(Stored data)

——————————

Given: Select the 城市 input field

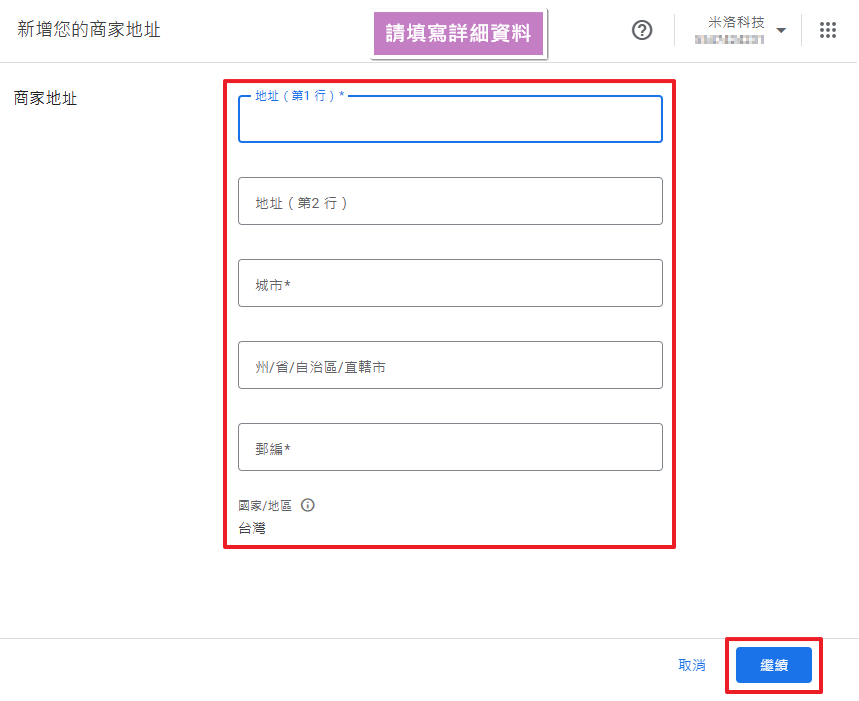Looking at the screenshot, I should point(450,283).
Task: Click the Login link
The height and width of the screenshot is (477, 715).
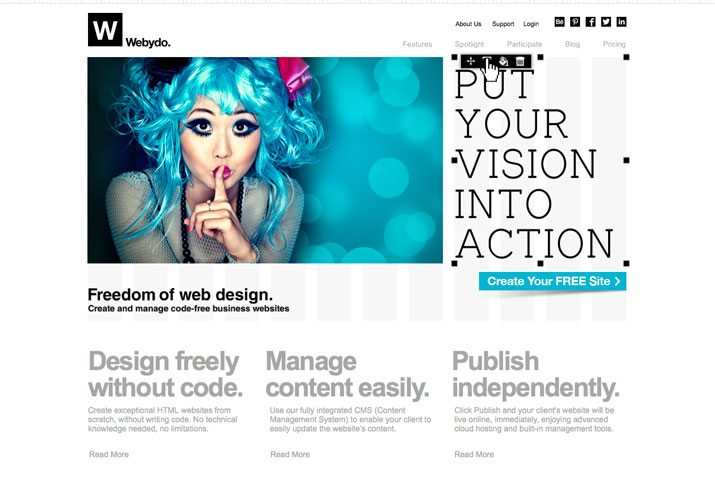Action: click(x=531, y=24)
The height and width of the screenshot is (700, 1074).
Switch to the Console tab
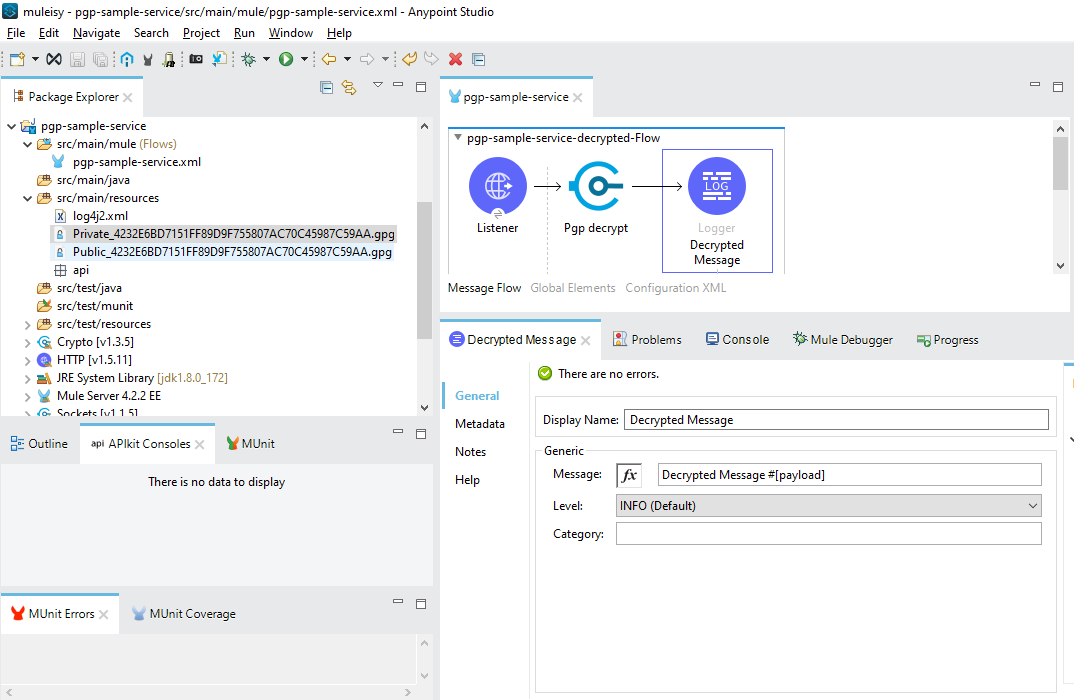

——————————

Copy out all the data exactly. The images should not appear in the copy.

- [OUTPUT OF THE TASK]:
Given: Select the 城市 input field

Looking at the screenshot, I should point(450,283).
Task: Click the Login link
The height and width of the screenshot is (477, 715).
Action: click(x=531, y=24)
The height and width of the screenshot is (700, 1074).
Switch to the Console tab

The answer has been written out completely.